Ladies and Gentlemen, The Bible!
Page 7
Rebekah talked about Jacob all the time and Esau let her. He even made an effort to keep the conversation going. If he had anything Jacob-related to say, he was guaranteed his mother’s full attention.
“I will concede that he had an above average singing voice,” said Esau, “but he did not have blond hair. Light brown at best. Blond it was not.”
And the whole time, Esau knew that Jacob was out there.
“Gamboling, sashaying, waving the parchment— bathed in the ever-blondening halo of our father’s sweet deathbed blessing.”
Then came the pain. It started in the balls and twisted its way into his stomach. On some days it was so bad that he’d get afraid he’d have to spend the rest of his life walking around doubled over, holding on to his groin. God forbid he should become one of those guys! He was not even sure if there were such guys. He would be the first.
Not only had Jacob destroyed his life but his memory continued to destroy it a little more every day—breaking off a new piece of his soul here and there. That was the true miracle of life: whenever you thought you’d been completely crushed, there was always a little something left to get creamed.
It was one day while sitting on a log, indulging his new hobby of twisting his beard until the pain became unbearable, that Esau met a girl from Canaan named Linda. She was into the dark, brooding type and soon she and Esau began dating. Linda was a good companion and she took Esau’s mind off his troubles.

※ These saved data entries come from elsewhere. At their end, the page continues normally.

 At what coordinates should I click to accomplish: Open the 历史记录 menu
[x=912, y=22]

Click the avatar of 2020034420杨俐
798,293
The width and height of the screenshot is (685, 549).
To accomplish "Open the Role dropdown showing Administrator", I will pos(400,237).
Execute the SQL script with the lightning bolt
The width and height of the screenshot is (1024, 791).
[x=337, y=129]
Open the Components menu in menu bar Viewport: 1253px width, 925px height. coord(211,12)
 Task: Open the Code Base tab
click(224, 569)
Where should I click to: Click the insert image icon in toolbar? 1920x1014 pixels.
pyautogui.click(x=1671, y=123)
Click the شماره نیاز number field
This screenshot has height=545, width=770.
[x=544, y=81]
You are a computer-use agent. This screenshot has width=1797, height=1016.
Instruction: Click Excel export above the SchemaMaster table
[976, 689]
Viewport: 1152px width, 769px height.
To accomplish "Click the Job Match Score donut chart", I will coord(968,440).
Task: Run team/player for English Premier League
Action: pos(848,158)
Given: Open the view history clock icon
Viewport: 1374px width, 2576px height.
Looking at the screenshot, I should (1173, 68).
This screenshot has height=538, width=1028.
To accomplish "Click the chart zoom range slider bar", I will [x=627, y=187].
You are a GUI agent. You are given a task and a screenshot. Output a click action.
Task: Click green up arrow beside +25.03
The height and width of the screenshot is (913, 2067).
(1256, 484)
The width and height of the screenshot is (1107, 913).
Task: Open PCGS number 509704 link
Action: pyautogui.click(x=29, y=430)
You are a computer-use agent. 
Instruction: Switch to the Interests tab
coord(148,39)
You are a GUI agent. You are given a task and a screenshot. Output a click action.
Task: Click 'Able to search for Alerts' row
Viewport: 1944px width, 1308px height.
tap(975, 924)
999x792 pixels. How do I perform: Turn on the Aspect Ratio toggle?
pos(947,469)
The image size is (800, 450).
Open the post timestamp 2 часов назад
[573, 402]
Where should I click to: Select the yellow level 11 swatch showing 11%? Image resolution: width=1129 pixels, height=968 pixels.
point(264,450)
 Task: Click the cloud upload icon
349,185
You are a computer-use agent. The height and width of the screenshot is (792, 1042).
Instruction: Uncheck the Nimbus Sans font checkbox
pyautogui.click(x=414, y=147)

After seeing Linda for some time, Esau finally presented his mother with the burning question.
“Do you like her?” he asked.
“I like her if you like her,” she said, never looking up from her chicken plucking.
Linda came from a family of idol worshippers. Rebekah referred to her as “the Little Idol Worshipper Girl.”
“There’s more to her than idol worship,” Esau said. He tried to come up with one or two things—how she was really nice to him, how she loved him—but he knew his mother would find all of that stuff corny.
* * *
Meanwhile in Haran, Jacob’s life was no bed of roses either. His uncle Laban worked him like a red-maned pack mule. And after he fell in love with Laban’s youngest daughter, Rachel—that was when his troubles really began. It was then that he stupidly, drunkenly— blue-balledly—agreed to work for seven years in Laban’s service in exchange for her hand in marriage.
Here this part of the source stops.